Exercise aim - From the entries below, copy out word for word the lines starting with the line that contains "Describe the element at coordinates (176, 442)" and going on through the line that contains "center [1105, 728].". Leave the pictures out of your answer.

Material for this task -

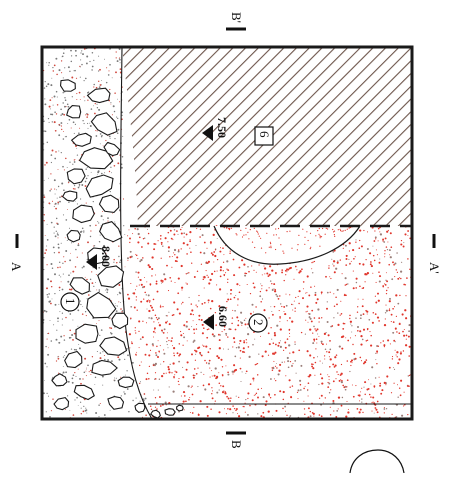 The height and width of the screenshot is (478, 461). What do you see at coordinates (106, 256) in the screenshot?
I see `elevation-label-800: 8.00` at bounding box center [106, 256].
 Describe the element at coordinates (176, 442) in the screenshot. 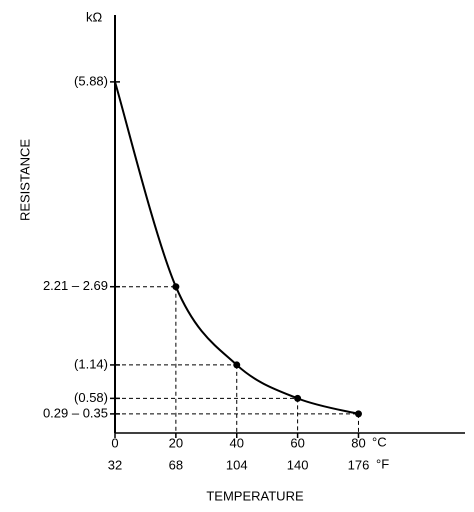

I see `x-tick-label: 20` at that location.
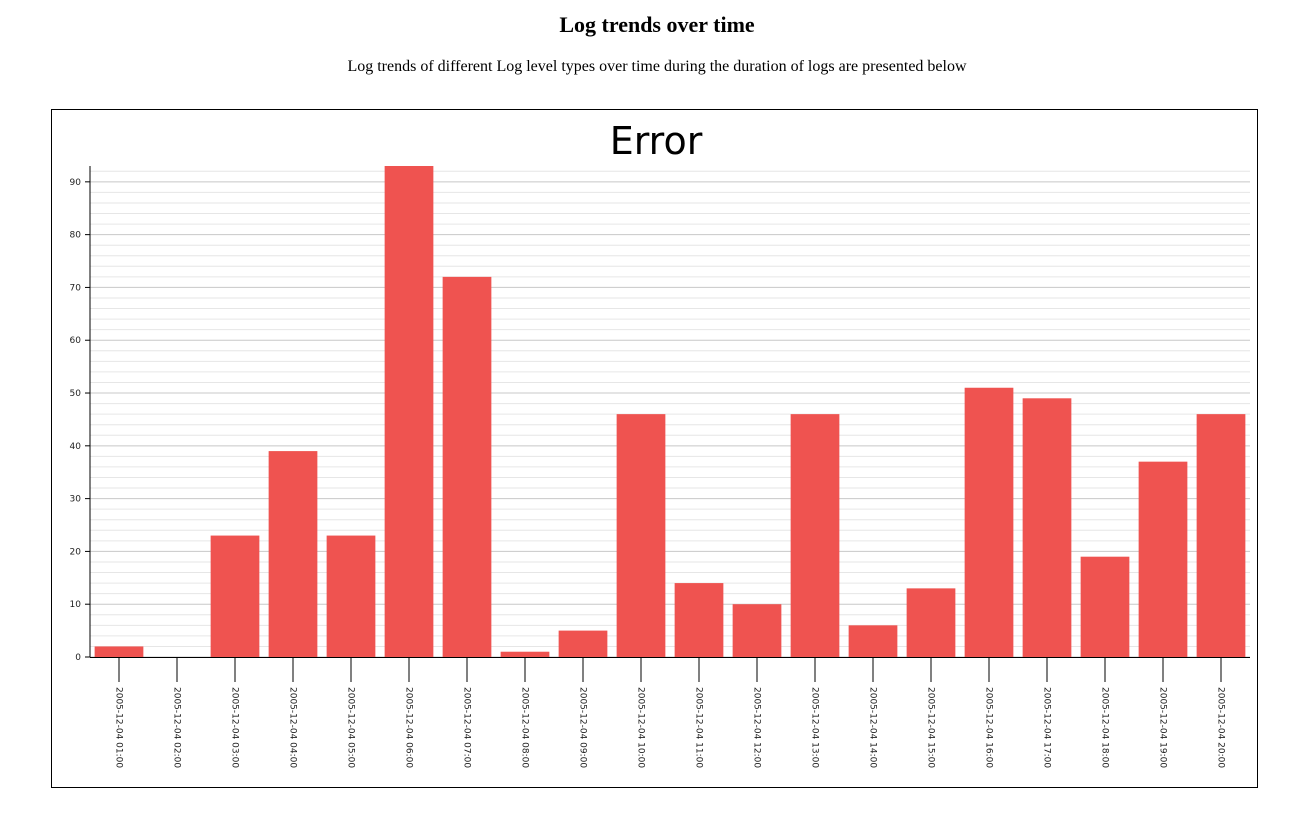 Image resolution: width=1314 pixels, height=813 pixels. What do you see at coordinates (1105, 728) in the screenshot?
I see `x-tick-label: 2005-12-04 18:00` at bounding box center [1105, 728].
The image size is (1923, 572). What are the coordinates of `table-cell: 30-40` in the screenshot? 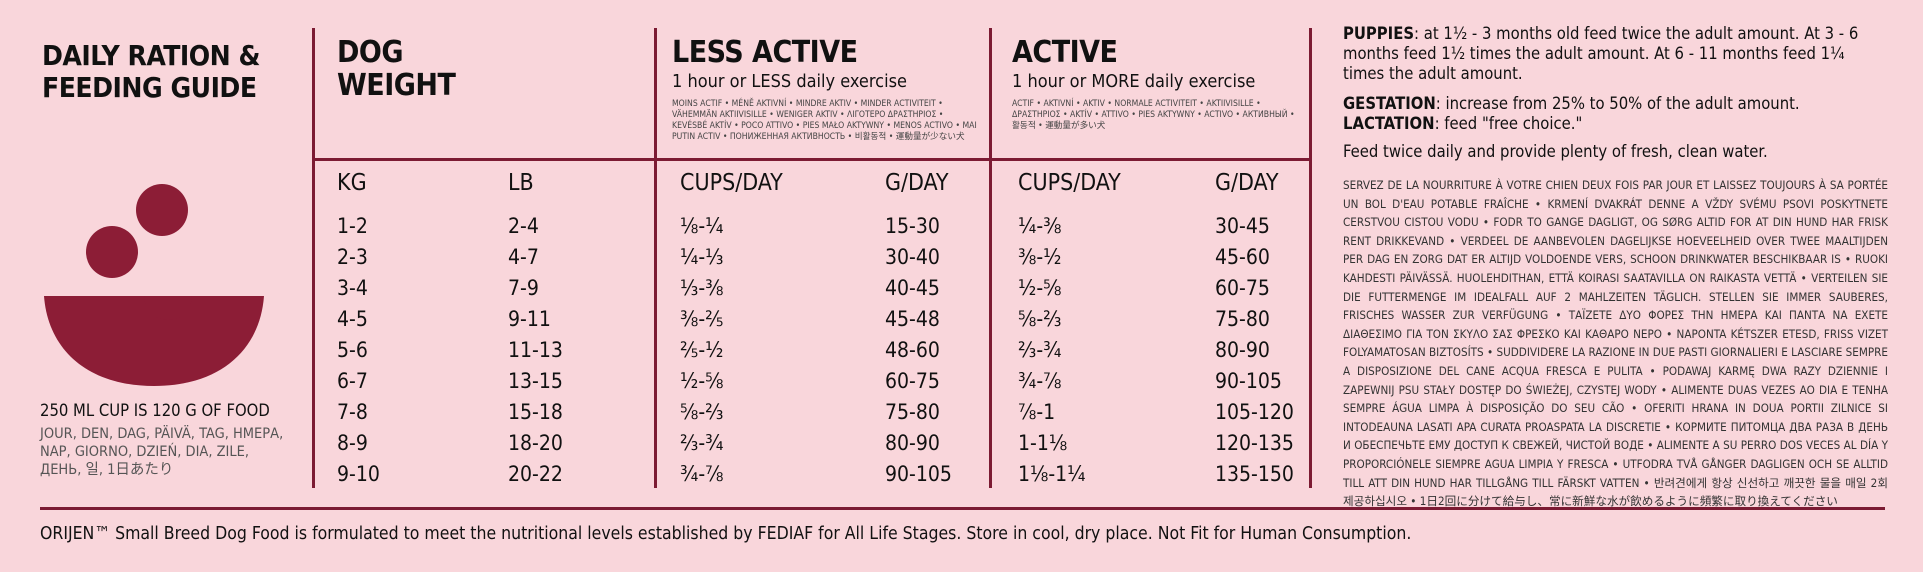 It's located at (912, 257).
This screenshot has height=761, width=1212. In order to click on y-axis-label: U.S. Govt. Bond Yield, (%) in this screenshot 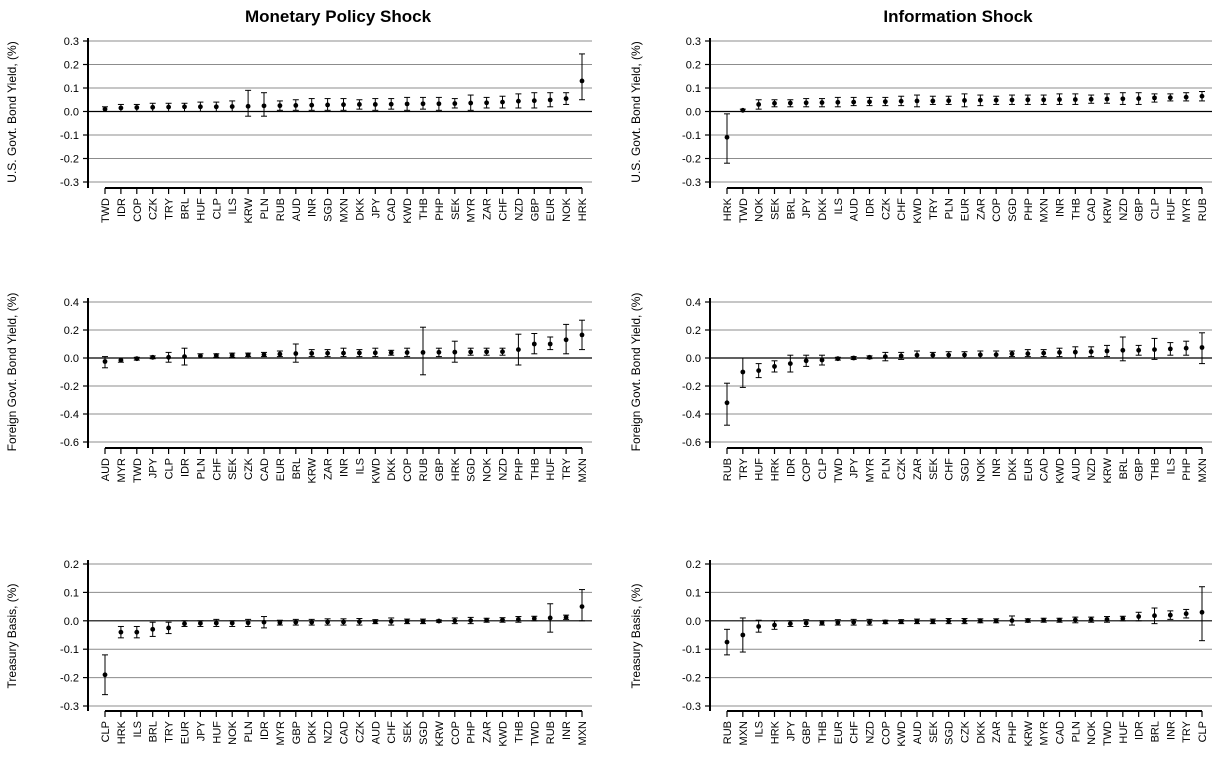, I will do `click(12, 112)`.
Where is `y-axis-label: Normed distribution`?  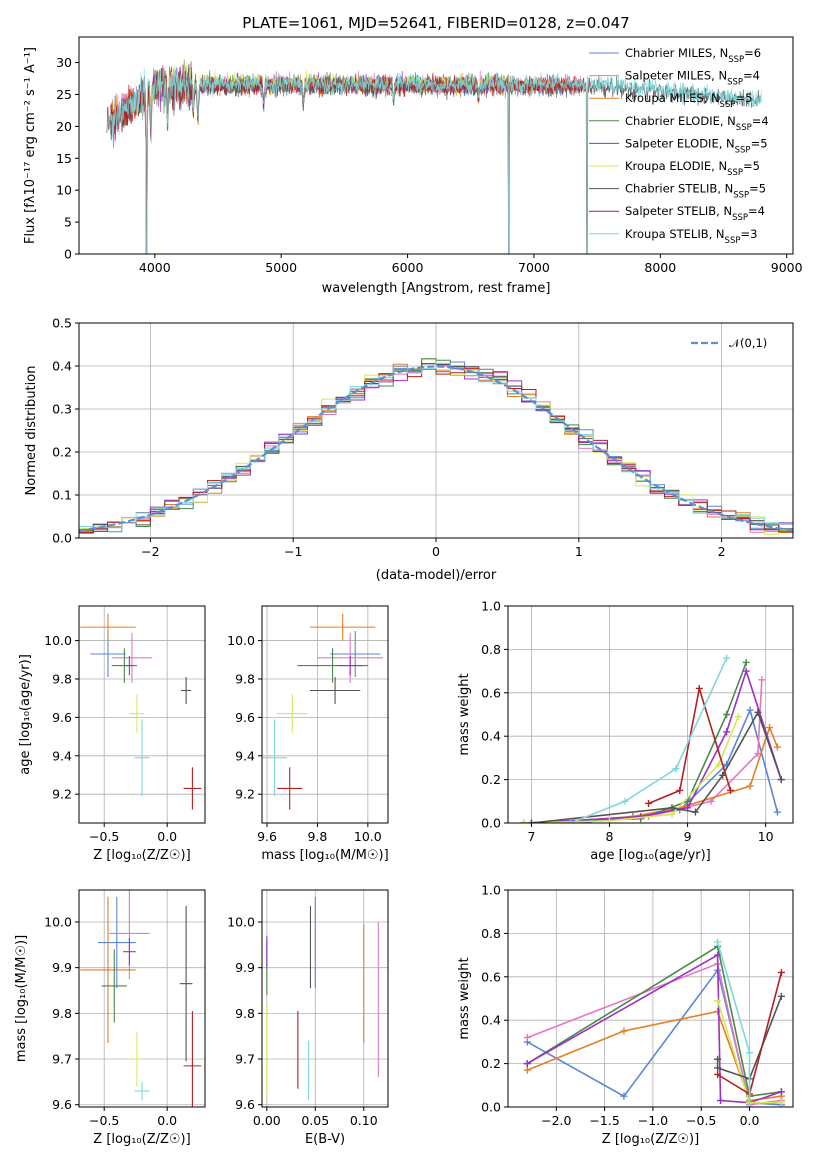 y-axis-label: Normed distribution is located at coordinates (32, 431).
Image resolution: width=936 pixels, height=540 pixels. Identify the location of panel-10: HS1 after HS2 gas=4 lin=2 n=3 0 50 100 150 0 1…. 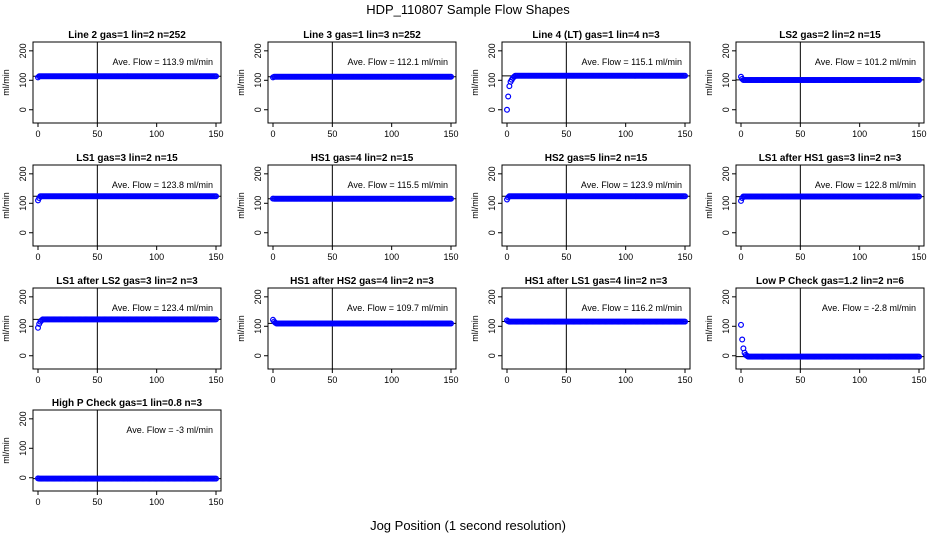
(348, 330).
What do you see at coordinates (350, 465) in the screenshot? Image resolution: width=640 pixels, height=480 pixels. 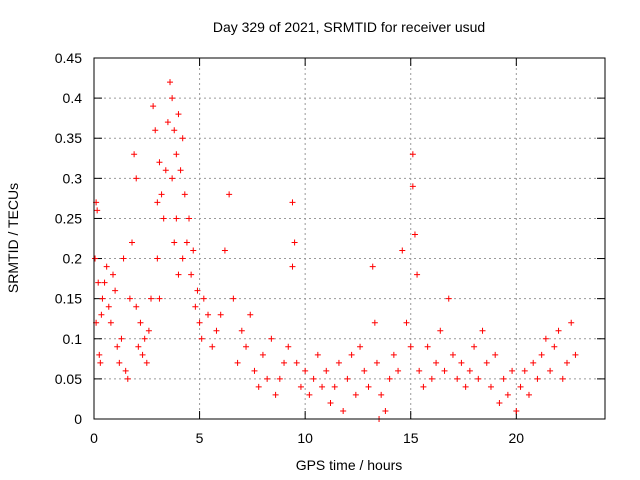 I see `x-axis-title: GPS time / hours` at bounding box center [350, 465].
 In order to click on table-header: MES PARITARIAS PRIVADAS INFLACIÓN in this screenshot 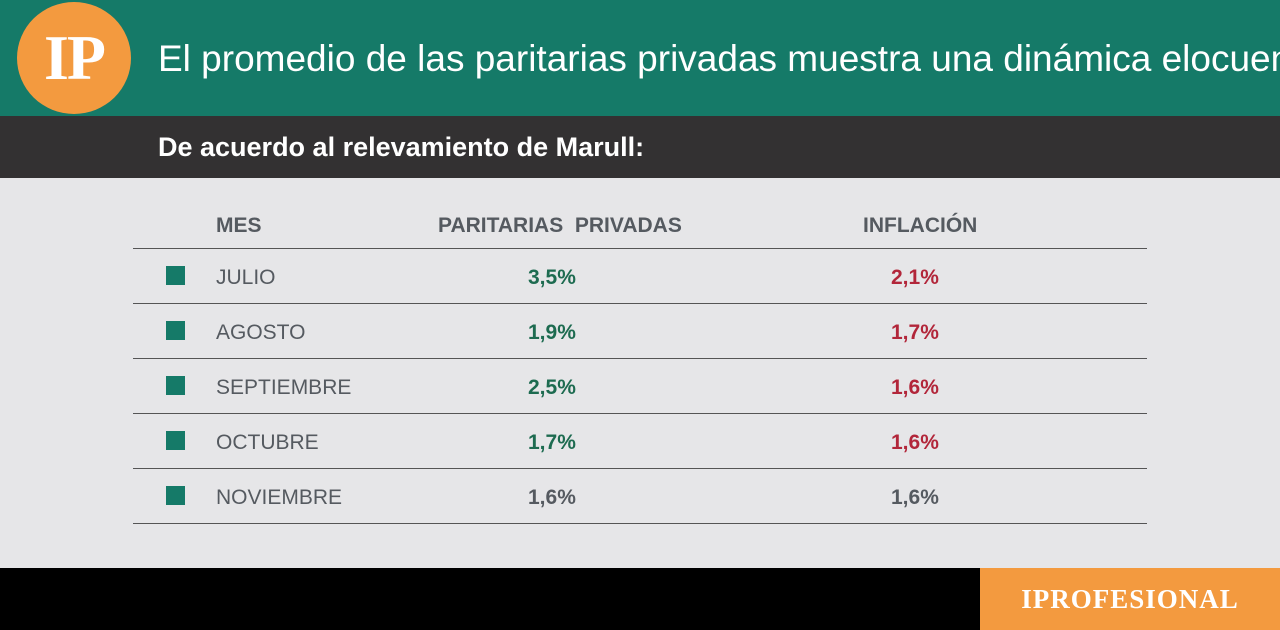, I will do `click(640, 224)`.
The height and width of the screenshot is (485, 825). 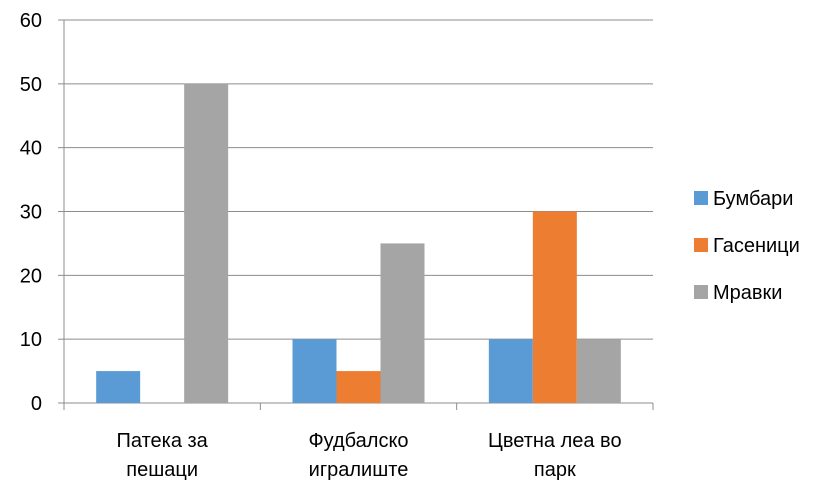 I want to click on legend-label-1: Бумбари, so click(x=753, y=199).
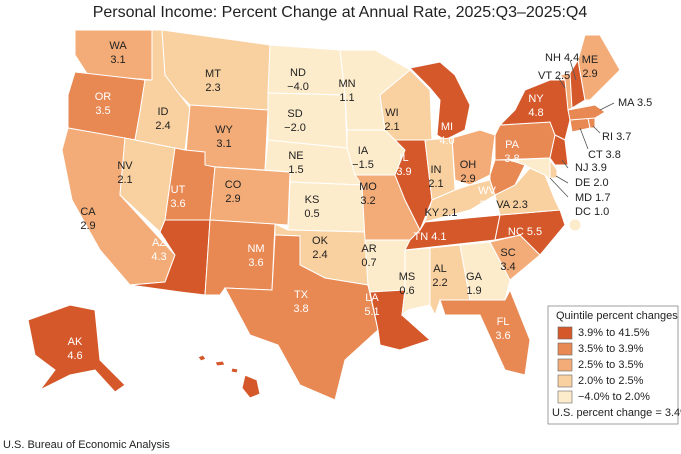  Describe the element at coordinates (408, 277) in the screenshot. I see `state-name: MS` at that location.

Exercise output -
 Describe the element at coordinates (176, 442) in the screenshot. 

I see `x-tick-label: 20` at that location.
 Image resolution: width=1314 pixels, height=813 pixels. What do you see at coordinates (1105, 728) in the screenshot?
I see `x-tick-label: 2005-12-04 18:00` at bounding box center [1105, 728].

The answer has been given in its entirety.